Walikota Tinjau Lokasi Longsor di Kota Ambon

Walikota Tinjau Lokasi Bencana Longsor

KBRN, Ambon : Walikota Ambon Richard Louhenapessy pada Rabu, (1/7) meninjau beberapa lokasi longsor di Kota Ambon. Didampingi Kadis PU, Kepala BPBD  dan Kepala Satuan Polisi Pamong Praja Kota Ambon serta sejumlah staf melakukan peninjauan ke lokasi longsor Desa Hunuth, Negeri Hutumuri dan Skip.

Usai melakukan tinjauan, Walikota kepada Wartawan menjelaskan, ada beberapa titik di Kota Ambon yang mengalami bencana longsor, diantaranya Hunuth, Hutumuri yang nyaris mengakibatkan terputusnya ruas jalan baru yang sementara dikerjakan dan juga kawasan Skip serta beberapa lokasi lain.

"Tidak terlalu besar, tapi kalau tidak ditangani, itu bisa berkembang.

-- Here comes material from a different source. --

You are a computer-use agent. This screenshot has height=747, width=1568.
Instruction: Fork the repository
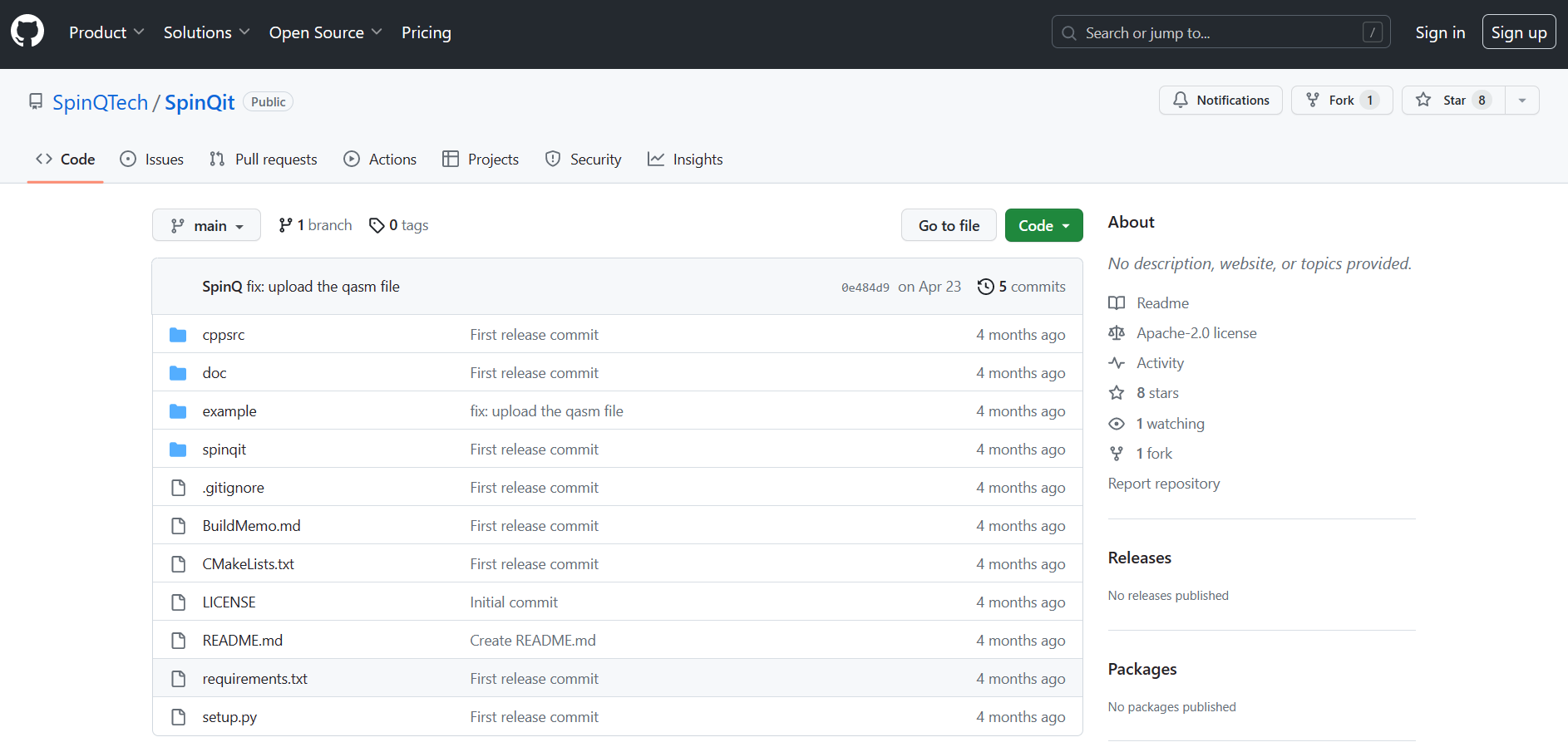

Oleh karena itu, hari ini (Rabu red) saya bersama-sama dengan tim turun lihat lalu kita mengambil langkah-langkah yang bisa kita antisipasi, misalnya Hunut itu jalan Provinsi, saya akan menyurat dengan data yang ada supaya bisa juga memberikan perhatian,"jelasnya.

Termasuk jalan baru Hutumuri lanjut Walikota, pihaknya telah mengambil langkah dengan membuka jalur air, karena ditakutkan, lokasi tersebut akan menciptkan bendungan baru yang akibatnya akan berdampak pada 30-40 rumah warga.

"Itu berbahaya sekali kalau tidak ditangani, bisa tercipta bendungan baru dan bisa pecah dan itu berdampak kepada kurang lebih 30-40 keluarga dibawahnya,"katanya.

Sementara untuk Desa Hunuth yang masuk kewenangan kerja  Pemerintah Provinsi, maka pihaknya menyurat untuk di perhatikan. Dan yang menjadi tanggung jawab Pemkot, akan dilihat dari segi kalkulasi. 

"Artinya untuk Skip misalnya, kalau kita bangun talud Rp. 2-3 miliar, itu kan lebih besar, dibandingkan merelokasi 3 keluarga dari situ. Dilain sisi,  pembangunan disitu juga tidak ada ijin. Maka relokasi ke Halong Itu mungkin lebih rasional,"ujar Walikota.

Namun untuk lokasi longsor lain tambah Walikota, jika membutuhkan anggaran besar, maka pihaknya akan meminta bantuan pihak lain.

"Kalau yang kecil akan dianggarkan lewat APBD,"ujarnya.